Sadly, investors lost one of their greatest advocates recently, when Jack Bogle, the founder of Vanguard and a pioneer of the index investing movement, passed away. Jack’s legacy is that he created a practical real-world application for a well-established academic idea. The efficient market hypothesis holds that the current price of an asset should already fully reflect all available information. Given this, it should be impossible to outperform the market by actively picking stocks or bonds.
Unrealistic expectations for stable returns
While in the real world, the idea of efficient markets is more a useful framework than an established investing law, over the long run, market returns dominate the outcomes of most traditional buy-and-hold investment strategies. For a typical long-only stock portfolio, market returns will usually explain at least 80% of total portfolio return over time. Mr Bogle identified that the investment returns in the traditional mutual funds could be replicated for a fraction of the cost than was being charged.
The ‘Vanguard effect’ forced a dramatic re-pricing of fees across the investment management industry. It also established a fair hurdle that all active managers must beat to justify their existence. Perhaps more important, Mr Bogle’s crusade brought home to ordinary investors one of the most important underpinnings of investing: the fallacy that it is easy to consistently and predictably outperform the market.
The idea that beating the market should be thought of as hard and unpredictable is a vitally important concept with a number of significant implications.
Consider how many investors set their own investment expectations. Surveys typically show that investors are wildly optimistic when it comes to their own investment goals. For example, a 2017 global investor survey by Schroders found that 41% of Australian investors expected annualised returns of over 10% from their whole portfolio over the following five years. Similarly, the most recent ASX Australian Investor Survey (prepared by Deloitte Access Economics) showed that the average return expectation for an Australian investor was 9%. Even more revealing are the acceptable risk tolerances. Fully 67% of Australian investors surveyed by the ASX held a risk appetite that accepted only ‘guaranteed’ or ‘stable’ returns. Indeed, the most prevalent investment held was cash, with 56% of those surveyed putting their savings in the bank, compared to only 51% who owned some shares.

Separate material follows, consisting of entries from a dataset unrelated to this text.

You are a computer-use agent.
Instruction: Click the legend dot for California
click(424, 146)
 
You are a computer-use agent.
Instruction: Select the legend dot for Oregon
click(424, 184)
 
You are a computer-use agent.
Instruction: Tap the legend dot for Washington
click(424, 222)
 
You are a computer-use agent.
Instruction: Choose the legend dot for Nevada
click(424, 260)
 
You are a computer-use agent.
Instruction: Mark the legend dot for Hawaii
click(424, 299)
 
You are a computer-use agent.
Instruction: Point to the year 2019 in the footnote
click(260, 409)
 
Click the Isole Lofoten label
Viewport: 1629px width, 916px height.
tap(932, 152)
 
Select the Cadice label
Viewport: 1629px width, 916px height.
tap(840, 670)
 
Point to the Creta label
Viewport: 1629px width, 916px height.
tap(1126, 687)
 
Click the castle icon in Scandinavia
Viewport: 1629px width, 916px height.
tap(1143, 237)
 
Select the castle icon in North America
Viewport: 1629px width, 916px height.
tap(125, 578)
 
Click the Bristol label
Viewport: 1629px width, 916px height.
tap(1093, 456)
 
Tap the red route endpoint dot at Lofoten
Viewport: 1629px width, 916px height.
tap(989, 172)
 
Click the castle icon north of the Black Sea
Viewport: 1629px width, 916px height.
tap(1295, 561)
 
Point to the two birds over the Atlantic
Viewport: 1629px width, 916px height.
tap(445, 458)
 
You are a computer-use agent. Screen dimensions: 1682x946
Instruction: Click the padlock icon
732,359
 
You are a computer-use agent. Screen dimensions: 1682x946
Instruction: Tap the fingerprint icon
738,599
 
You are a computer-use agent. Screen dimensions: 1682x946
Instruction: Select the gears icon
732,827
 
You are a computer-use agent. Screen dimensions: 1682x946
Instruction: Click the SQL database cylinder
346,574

An inconvenient truth on investment returns
Humans are emotional actors. When investing, we are prone to behavioural biases such as over-confidence and trend-chasing. The highly-ambitious double digit return expectations could only apply to investors willing to bear the risks in a portfolio solely invested in higher-risk assets, like shares or private equity. There is of course nothing guaranteed, and very little that is stable, about investment into these sorts of asset classes.
Determining reasonable ‘long run’ return assumptions for an asset class is an inherently problematic exercise. Most academics and industry experts would hold that long run share market return expectations should be somewhere between 5% to 8% a year. While global share market returns have annualised at 9.7% in A$ terms over the last 10 years, over the last 20 and 30 years (horizons picking up both bear and bull markets) these returns have been 3.7% and 7.1% respectively.
It is a particularly optimistic investor who uses a long-run return expectation of greater than 10%, even for a portfolio consisting only of shares. With cash rates for retail investors at only 2%, such returns are herculean for investors with a low risk tolerance (ie guaranteed or stable returns). Under the efficient market paradigm, it is impossible to outperform the ‘market’ while taking significantly less risk than the market.
We live in a world of low nominal growth and ultra-low interest rates that looks very different to the past. Over the 10 years leading up to the GFC, the average Australian cash deposit rate was 5.5% and real economic growth averaged 3.6%. Today, growth is running at 2.8% and cash returns are 2%. Economic theory tells us that, short of significant technological change (a possibility), future returns for investors should be a function of current interest rates and expected economic growth.
In the real world, markets are not efficient. There are managers and investment strategies that have shown that they can, to some degree, bend the risk-versus-return equation in favour of investors. Indeed, many of these strategies and managers can now be accessed by retail investors via the ever-expanding breed of new LICs and ETFs arriving onto the ASX. There is a limit however to what investors should let themselves expect as no manager or strategy will perform as hoped all the time.
Hope is not a strategy
For the first time in years, many investors will have suffered losses over the calendar year of 2018, particularly over the final six months. While painful, times like this can serve as a great test to see if your risk profile matches your risk tolerance in both the good years and the bad. If your losses were greater than what you willingly accept from time to time, ask yourself some questions about what you should realistically expect and the risks you are willing to take to get there.
Judging by the survey findings, the average investor today expects high returns from a low growth, low interest rate world. Over the long run, those are not safe assumptions to make when planning for important savings goals like retirement. Happily, there is one sure-fire way to bridge the gap between unrealistic expectations and needing to provide for your retirement. It’s not very glamorous and we’ve all heard it before. Save more.
Miles Staude of Staude Capital Limited in London is the Portfolio Manager at the Global Value Fund (ASX:GVF). This article is the opinion of the writer and does not consider the circumstances of any individual.